Hopeful February 17, 2010 at 1:44 am

Having an education or job skills doesnot qualify for refusing to work outside of our expectations. It’s what we need, not what we want. If a service job is menial, oh well. Their is much to learn and experience from a job that can transfer those skills and even more so, the ability to share those experiences through socializing and relating to clients. It is a powerful asset to relate to a client’s situation and being able to feel comfortable knowing what the client is talking about.
Like others wrote, minimium wage jobs, the pay and humbleness bite, however, they are reliable. When does a service job say layoff, downsizing, etc. usual say we need you.
Anyways, people with money, degrees and fancy titled jobs are just people. We all have to keep busy, productive and healthy.
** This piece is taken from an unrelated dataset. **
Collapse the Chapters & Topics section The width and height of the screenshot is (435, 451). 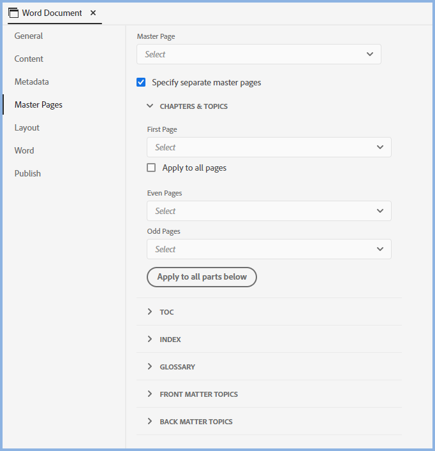coord(150,106)
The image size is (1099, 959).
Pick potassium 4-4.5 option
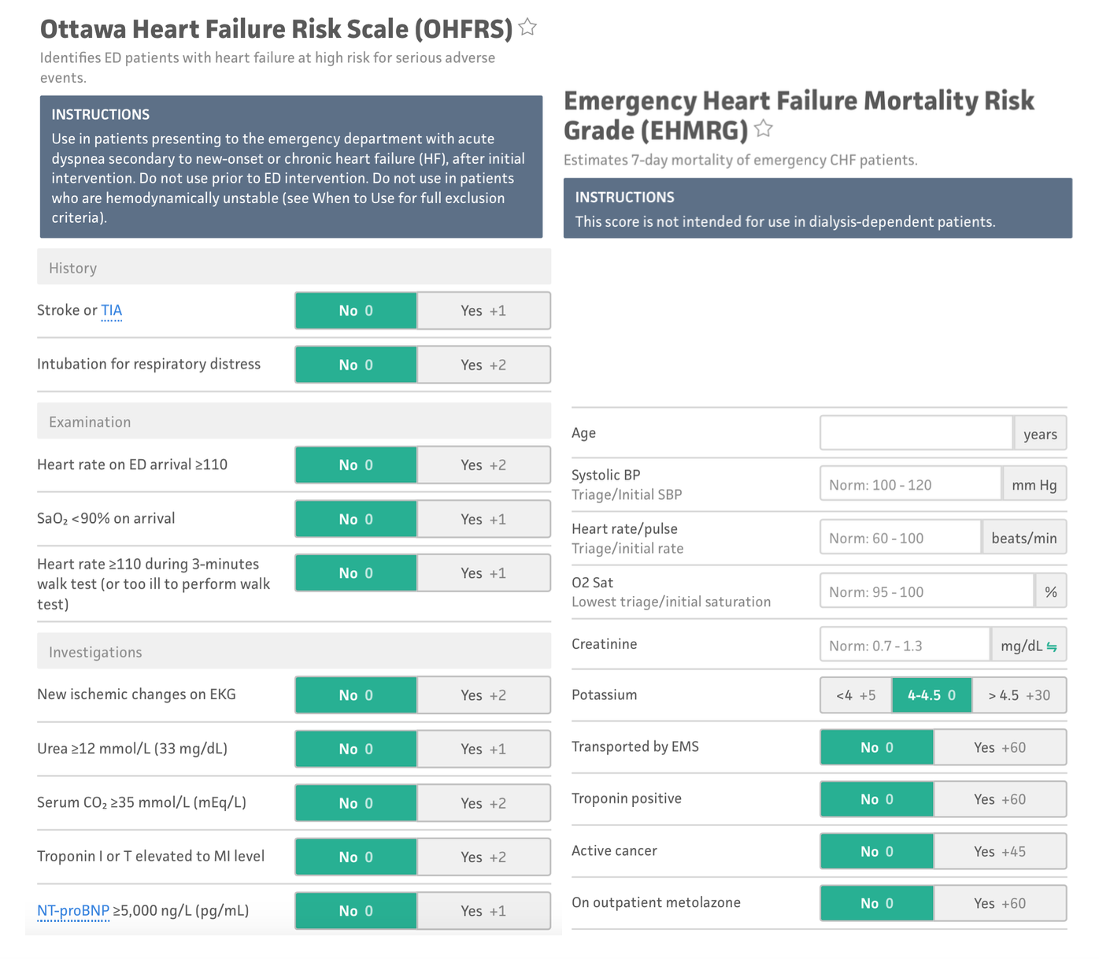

Dan March 7, 2010 at 12:27 pm

This is just my own experience regarding this issue. I have a bachelor’s degree, work experience and a Master’s. The only problem is I ended up graduating with my MA very recently…not exactly a good time to job search. I’ve been looking for a reasonably paying job for a while now without success.
While acknowledging that I would take any job I could find if I was in a bad financial state and NEEDED money immediately, my argument is that holding out for a higher paying job is a better idea. From a long term perspective I feel settling for a lower paying job than you are qualified for negatively affects your career earnings. Here is an example…. say you have a level of education and experience that should qualify you for a job in your field paying around 60K per year. You have trouble finding a job paying this salary so you settle for a job paying 35 or 40K per year. At this point it might take you 5 or even 10 years to move up in this job to the point where you’re earning the 60K that you should have qualified for from day one. I think a better option would be to stick it out with the job search for a bit longer and hold out for a job paying you what you wanted from the start. Even if you spend another year (or more) looking for a job, when you finally find a job with the salary level you were looking for you’ve come out ahead in the long run.
Again, if you’re in the position where you immediately need money I’d of course take whatever I could get….or maybe even during your search you should look for something part time to bring in some money. But I feel selling yourself short by taking a lower paying job than your qualified for reduces your career earning potential.

jon March 21, 2015 at 2:25 am

Thank you for shining the light on my dark thoughts. For months, I’ve been debating with myself about this issue because I’ve been unable to find the job I feel I’m entitled to based on my experience, and for months I’ve been unemployed. My wife has tried to be supportive but I sense she’s near the end of her rope, and my confidence is shot, as well. Again, your article has cleared up my mind, I will now start to seriously entertain lower level jobs for the meantime, while I keep looking out for better jobs. I’ve shared your article’s link on my FB account, to help out my friends who are in the same predicament. God bless you.

John Thomas October 20, 2016 at 5:03 pm

I settled for inferior jobs for most of my 20s. I was even ridiculed for “not succeeding” since I had a college degree. I worked two jobs for nearly a decade. I even tried to kill myself.

Then I realized that I had a wealthy family. I haven’t worked a day in almost three years. Yoga, dancing, symphony, fine dining. It sure feels nice to be superior.